Leviticus is frustrating, when so much of it is outdated, but there are things that have helped. One was a chapter in a book that I could only skim because it was so boring. No, it was not a book of scripture. It was The Biophilia Hypothesis, and the tenth chapter was called "The Sacred Bee, the Filthy Pig, and the Bat Out of Hell: Animal Symbolism as Cognitive Biophilia" by Elizabeth Atwood Lawrence. (I believe it had been published previously, as the book was a collection of writings.) And even though I could not get into the book, skimming it made a point about how the connections drawn between different animals, and clean and unclean, was a way of putting an order on the animal world for the Israelites.
They were starting over after years in an idolatrous country, so there were laws that were separating them from those practices, and there were rites to help them remember their deliverance from bondage and to look forward to their eventual deliverance from sin, and there is rich symbolism, but it is pages and pages that often seem irrelevant.

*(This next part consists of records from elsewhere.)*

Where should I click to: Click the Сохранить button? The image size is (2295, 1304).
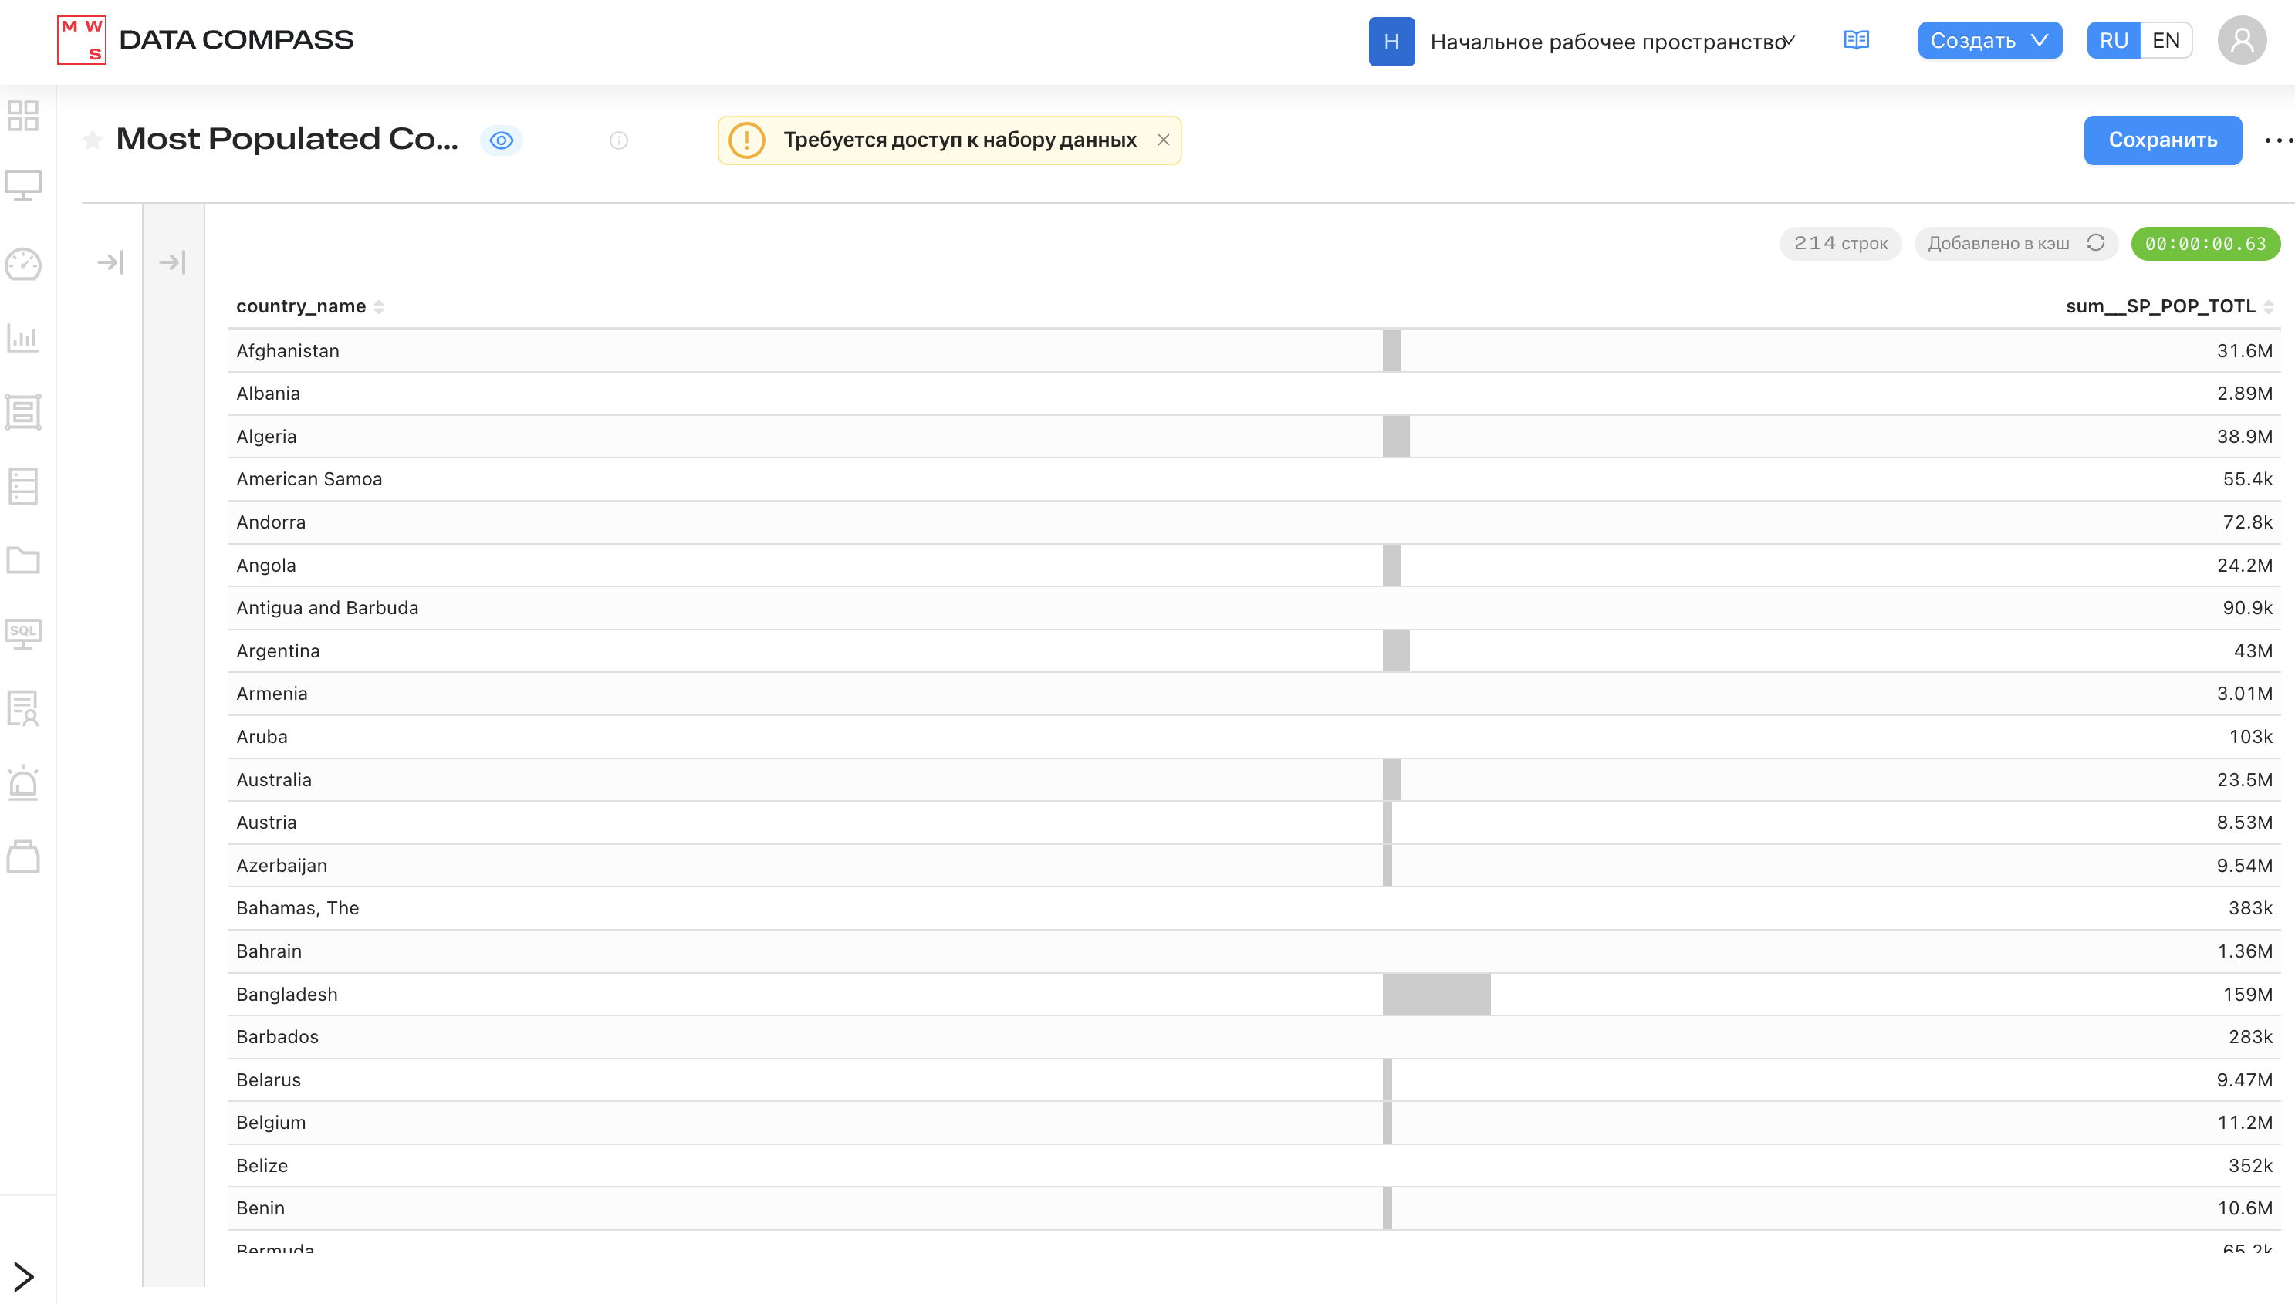2162,140
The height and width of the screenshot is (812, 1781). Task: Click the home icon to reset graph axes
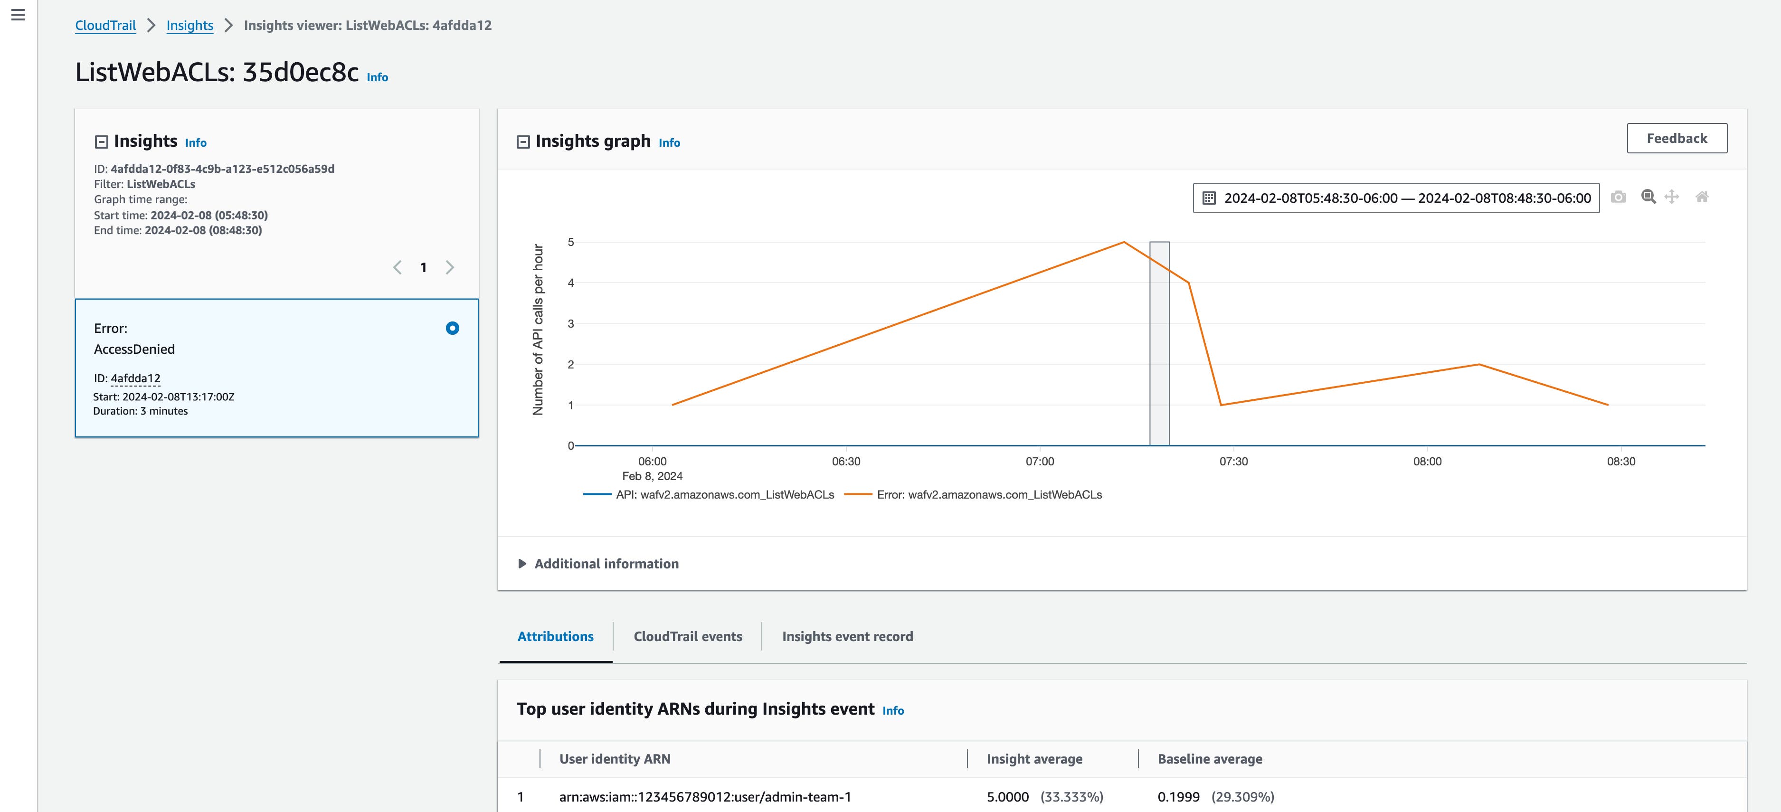[x=1702, y=198]
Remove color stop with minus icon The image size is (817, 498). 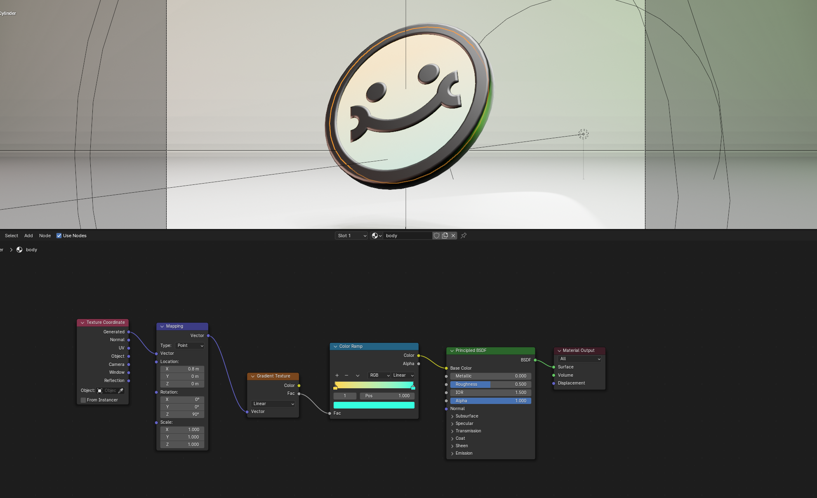(x=346, y=375)
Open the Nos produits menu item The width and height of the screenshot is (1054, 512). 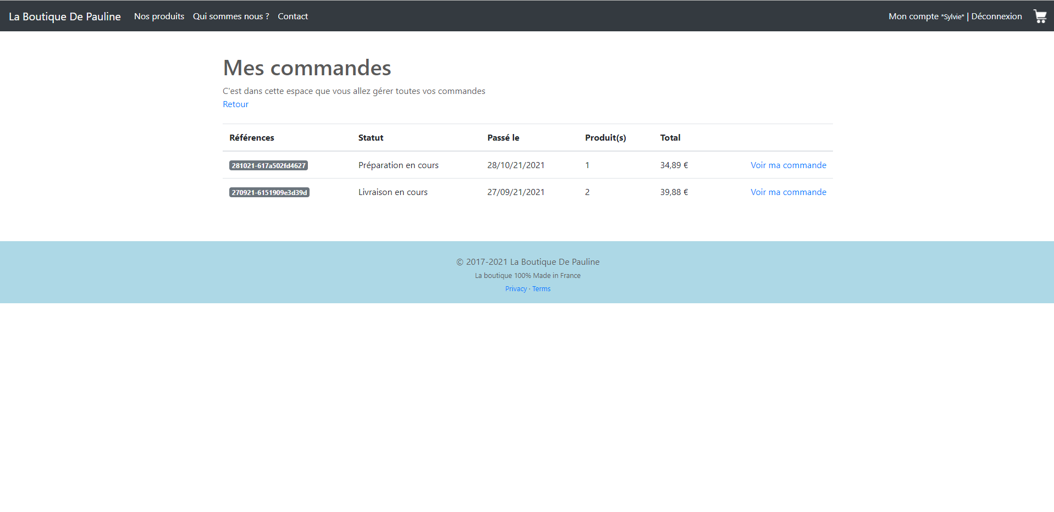point(159,16)
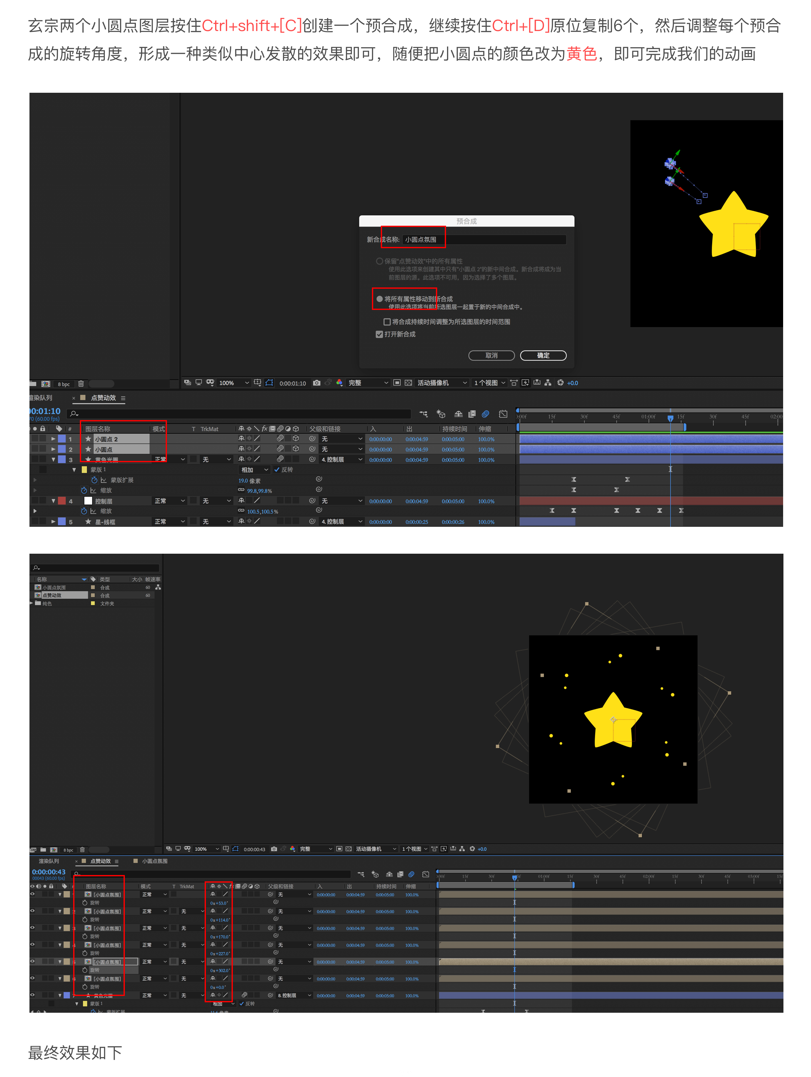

Other articles have helped. There is one that I wish I could find again, about how while the Law of Moses seems harsh to us, it was something kinder for the time.
I don't love that we will be spending the next three years on this, when everything else we could do within a year, but it is better going slow. One thing I had to do last time was break up the Psalms, where I read one at a time before whatever else I was reading. While many of them are beautiful and inspired, a whole section of them is cloying.
We are doing 10 to 12 pages a week, and while that is slow, there is probably no single section of 10 to 12 pages that will be unbearable.
It does take unexpected turns. Last week as we were reading about the construction of the Tabernacle, and the Ark, I said we should watch Raiders of the Lost Ark so they could picture it. I thought I was joking, but we are watching it tonight after reading. Not especially spiritual, I guess, but really, they did a good job on the design and the priest costume, and then the face melting and death shows that proper authority is still required.
If while we are watching we are also stitching up angel dolls* for service, well, that's just how we roll.
*Angel dolls are dolls that the doctors at a local hospital use to explain surgeries and procedures to young patients. Our stake supplies the hospital, and Julie is in charge of it for our ward. I think they should call them "hospital buddies", because "angel dolls" sounds like they are not that optimistic about the prognosis, but I may just not like thinking about little kids getting sick.